Originally published on Efficiently (Substack)

A few years ago, I gave a talk at Spark Summit 2020 about File Formats covering Avro, ORC, and Parquet. I received numerous questions about that topic, responding point-to-point, leaving the knowledge confined to those forums alone.

That isn’t helpful for most people. This post aims to fix that.

In this series, I’ll outline the primitives of this topic and then explore the hands-on details.

Problem

In the efficiency space, minimizing “work” is key. Whether work requires compute, network, or storage, “the goal of efficient data usage is to get the most accurate answer in the fastest and cheapest way possible.”

File Formats help data practitioners store their data in ways that minimize work. When you think of a file format, you may think of extensions like .xlsx, .pdf, .pptx. Similarly, technologies like Parquet, Avro, and ORC serve this purpose.

Background / Example Data

A partition is a logical segment of data. In the big data world, this usually means a piece of a larger dataset. For our purposes, I’m going to use an example dataset below.

This dataset has 3 columns (Column A, Column B, and Column C) and 4 rows (Row 0, Row 1, Row 2, and Row 3).

Example data table

This table should look familiar — something you’ve seen in Excel, Pandas, etc. Let’s take this example further and split the individual elements into their own logical “pieces.”

Cell reference notation

We can refer to each “cell” by its “<column><row>.” For example, the second row in Column B is called B1.

Storage

Background

Data is stored on hard disks in what is called a block. A block is the minimum amount of data read during any read operation.

Blocks function like a suitcase. When checking a bag on a trip, you pay the same price regardless of how full or empty your suitcase is. It’s optimal to fill your suitcase with as many relevant objects as possible, in as easy a way to find as possible.

Extending this analogy: packing unnecessary stuff isn’t great. Bringing too many suitcases (unless strictly necessary) also isn’t great. Inside the suitcase, you want to “group” similar things together — each pair of socks should be next to each other in the same suitcase, rather than split across different ones.

In hard drives, these insights apply. Reading unnecessary data is expensive. Reading fragmented data is expensive. Random seeks are expensive as well.

Our goal is to lay data out in a manner optimized for our workflows.

Row-wise Storage

In database land, the common way to store data used to be row-wise. It’s pretty easy to understand why. Most people think about datasets as a list of rows.

Taking our dataset above, let’s store this in a row-wise method.

Row-wise storage diagram

I have taken each row in order and packed as much of the rows as I can into a block, before moving to the next block.

This method works great when the goal is to read the data sequentially. All that’s required is a simple linear scan of the block in order.

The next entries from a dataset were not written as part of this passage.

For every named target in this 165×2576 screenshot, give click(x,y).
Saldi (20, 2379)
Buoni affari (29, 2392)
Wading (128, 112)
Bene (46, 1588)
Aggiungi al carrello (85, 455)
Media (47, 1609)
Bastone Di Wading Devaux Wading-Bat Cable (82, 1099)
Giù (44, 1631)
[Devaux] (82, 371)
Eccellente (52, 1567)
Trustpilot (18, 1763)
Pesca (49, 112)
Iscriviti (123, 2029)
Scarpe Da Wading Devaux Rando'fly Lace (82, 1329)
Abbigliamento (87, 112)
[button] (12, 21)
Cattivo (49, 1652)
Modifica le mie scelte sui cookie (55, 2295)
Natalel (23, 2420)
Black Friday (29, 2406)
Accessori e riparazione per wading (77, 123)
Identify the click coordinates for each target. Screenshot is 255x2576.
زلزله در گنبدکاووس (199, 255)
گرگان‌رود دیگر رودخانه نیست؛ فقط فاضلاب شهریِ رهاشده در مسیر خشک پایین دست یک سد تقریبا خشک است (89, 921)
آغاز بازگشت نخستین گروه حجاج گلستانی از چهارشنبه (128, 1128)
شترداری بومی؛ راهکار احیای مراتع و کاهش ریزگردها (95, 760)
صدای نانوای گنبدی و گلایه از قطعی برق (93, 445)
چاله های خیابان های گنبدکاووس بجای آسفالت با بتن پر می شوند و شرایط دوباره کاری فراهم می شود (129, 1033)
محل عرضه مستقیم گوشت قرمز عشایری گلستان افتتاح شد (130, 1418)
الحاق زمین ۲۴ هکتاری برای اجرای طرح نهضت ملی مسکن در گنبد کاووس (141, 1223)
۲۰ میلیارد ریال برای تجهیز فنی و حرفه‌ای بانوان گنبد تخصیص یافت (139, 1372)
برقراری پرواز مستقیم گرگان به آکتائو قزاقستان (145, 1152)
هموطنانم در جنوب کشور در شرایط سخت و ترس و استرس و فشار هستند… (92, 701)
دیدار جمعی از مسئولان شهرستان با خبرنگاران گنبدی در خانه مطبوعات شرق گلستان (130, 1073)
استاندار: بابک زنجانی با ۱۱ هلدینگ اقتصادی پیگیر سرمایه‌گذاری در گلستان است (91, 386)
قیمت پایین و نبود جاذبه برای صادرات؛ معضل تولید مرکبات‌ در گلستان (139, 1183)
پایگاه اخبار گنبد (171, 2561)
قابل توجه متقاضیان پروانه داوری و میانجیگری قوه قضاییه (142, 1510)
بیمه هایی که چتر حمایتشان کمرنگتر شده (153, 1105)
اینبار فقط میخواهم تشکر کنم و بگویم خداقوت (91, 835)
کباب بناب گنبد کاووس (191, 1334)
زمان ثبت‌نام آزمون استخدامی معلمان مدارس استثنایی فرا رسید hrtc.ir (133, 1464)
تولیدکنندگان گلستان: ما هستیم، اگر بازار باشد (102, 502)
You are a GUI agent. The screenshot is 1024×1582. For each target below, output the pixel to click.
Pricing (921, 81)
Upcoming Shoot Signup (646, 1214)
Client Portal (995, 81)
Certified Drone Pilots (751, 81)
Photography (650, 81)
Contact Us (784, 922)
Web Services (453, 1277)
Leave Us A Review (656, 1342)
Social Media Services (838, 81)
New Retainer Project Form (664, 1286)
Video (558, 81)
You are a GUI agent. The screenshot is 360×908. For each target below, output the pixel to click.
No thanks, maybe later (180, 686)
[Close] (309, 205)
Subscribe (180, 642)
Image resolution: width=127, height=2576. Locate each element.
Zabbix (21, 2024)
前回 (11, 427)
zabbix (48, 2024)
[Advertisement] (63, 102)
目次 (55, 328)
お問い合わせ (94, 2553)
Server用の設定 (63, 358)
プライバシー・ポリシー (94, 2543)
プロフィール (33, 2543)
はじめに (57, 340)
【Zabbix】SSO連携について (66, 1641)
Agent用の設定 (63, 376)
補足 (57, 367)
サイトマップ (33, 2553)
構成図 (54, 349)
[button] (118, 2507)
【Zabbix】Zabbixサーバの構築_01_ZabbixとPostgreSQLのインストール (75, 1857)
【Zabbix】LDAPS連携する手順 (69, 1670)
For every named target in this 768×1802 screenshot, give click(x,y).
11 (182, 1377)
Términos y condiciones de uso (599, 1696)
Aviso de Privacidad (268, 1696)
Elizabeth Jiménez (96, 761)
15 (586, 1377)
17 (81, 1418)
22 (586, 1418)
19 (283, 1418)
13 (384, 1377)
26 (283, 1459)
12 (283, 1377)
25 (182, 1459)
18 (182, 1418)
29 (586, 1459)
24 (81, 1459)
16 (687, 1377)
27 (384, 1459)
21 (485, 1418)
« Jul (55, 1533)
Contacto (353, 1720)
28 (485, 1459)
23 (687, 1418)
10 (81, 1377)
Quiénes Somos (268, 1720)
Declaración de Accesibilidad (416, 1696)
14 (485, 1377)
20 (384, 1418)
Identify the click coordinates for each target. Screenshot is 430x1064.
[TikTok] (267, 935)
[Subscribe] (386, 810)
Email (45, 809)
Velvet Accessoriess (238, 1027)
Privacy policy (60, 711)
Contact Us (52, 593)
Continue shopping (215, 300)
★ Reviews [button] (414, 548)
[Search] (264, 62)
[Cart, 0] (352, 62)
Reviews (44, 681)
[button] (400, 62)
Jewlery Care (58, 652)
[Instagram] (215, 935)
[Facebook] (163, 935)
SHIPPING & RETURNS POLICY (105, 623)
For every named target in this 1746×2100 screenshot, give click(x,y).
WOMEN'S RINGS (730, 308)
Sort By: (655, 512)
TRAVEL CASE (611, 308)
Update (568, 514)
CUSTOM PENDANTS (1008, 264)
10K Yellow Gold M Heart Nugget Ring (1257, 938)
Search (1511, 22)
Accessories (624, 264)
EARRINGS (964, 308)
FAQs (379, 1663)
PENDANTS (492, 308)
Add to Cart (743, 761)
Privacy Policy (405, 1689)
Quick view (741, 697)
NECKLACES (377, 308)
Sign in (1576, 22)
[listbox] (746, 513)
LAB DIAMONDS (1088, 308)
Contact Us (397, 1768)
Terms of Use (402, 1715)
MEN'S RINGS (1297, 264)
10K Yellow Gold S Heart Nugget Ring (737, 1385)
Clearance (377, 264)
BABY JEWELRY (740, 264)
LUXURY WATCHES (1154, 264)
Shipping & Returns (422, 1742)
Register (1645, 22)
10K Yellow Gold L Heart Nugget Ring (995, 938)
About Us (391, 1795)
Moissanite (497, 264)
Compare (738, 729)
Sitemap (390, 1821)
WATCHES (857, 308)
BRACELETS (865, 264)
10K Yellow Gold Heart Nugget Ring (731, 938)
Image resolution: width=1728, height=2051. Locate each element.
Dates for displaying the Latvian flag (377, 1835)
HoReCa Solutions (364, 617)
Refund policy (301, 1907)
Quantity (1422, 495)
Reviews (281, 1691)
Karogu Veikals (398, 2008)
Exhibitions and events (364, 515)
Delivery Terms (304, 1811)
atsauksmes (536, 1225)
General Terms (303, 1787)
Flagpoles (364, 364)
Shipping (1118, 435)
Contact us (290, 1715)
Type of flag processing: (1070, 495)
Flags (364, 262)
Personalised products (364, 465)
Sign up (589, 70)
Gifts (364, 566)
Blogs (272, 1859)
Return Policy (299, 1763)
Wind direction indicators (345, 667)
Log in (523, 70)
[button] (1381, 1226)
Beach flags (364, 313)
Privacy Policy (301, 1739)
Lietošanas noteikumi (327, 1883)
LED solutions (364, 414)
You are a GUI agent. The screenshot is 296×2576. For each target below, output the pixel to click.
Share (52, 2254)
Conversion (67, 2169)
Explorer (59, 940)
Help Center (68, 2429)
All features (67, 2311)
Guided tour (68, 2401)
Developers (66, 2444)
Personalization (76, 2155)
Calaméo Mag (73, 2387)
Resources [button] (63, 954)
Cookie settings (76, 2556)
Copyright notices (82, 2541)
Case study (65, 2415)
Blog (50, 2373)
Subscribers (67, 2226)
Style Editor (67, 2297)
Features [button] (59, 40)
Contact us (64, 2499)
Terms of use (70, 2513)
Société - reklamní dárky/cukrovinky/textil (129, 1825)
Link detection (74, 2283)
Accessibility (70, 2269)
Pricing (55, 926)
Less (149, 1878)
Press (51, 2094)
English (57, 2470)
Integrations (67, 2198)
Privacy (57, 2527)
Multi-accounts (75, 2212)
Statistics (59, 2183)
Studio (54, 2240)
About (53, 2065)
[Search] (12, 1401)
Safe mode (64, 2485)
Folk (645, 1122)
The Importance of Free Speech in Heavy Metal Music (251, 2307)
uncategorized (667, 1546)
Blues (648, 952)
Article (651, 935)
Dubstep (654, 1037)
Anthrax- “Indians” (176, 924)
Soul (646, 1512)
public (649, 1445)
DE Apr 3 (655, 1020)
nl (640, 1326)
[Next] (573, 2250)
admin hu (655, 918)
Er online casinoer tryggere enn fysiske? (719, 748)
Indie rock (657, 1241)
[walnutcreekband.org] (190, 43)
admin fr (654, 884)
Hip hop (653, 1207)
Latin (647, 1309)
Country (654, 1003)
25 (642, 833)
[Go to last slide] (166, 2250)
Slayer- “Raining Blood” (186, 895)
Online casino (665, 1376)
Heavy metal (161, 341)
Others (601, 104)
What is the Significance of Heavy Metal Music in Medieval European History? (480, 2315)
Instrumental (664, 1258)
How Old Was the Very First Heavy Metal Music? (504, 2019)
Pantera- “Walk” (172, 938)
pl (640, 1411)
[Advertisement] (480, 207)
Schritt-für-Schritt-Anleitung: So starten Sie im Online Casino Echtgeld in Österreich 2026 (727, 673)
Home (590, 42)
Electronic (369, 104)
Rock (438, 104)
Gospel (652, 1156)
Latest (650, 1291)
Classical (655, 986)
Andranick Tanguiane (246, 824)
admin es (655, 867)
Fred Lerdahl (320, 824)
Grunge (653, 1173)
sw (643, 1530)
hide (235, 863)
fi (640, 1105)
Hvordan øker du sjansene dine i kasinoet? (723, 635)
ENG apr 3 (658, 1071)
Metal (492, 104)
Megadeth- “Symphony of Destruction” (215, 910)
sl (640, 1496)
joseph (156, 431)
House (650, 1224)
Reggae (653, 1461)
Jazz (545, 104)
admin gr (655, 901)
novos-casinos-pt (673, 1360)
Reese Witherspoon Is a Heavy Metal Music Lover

It doesn’t work as well if, for example, you want to only look at Column C. In that case, you’re required to read all of the block (i.e., read all of the data) and filter down to Column C.

This is row-wise storage methodology.

Columnar (Column-wise) Storage

Column-wise storage takes the opposite approach and orients around columns.

Columnar storage diagram

As you can see, we first take the entire column, pack it into a block, and then move onto the next column.

This method works great when the data is read in a columnar way (i.e., one column at a time). It doesn’t work well if, for example, you want to reconstruct Row 0. In that situation, you’d need to read all of the data and filter down to the elements that make up Row 0.

Now, we’re in a dilemma — one approach seems to favor a row-oriented workflow, one approach seems to favor a column-oriented workflow. Luckily for us (and Goldilocks), there’s a middle ground.

Goldilocks principle

Hybrid Storage

A hybrid storage model gives us the best of both worlds. First, we group a fixed number of Rows together and then further group that by columns. We segment these and call these “Row Groups” (at least in the Parquet terminology).

In this example, we first selected two rows — Row 0 and Row 1. We then grouped those rows by column, and inserted them into our first Row Group.

Logical row groups

I called these logical Row Groups because this is more of how we should be thinking about them, rather than how they may necessarily end up on disk.

Row groups on disk

This representation of data is actually immensely powerful. It allows us to optimize our workflows for both row-oriented and column-oriented operations.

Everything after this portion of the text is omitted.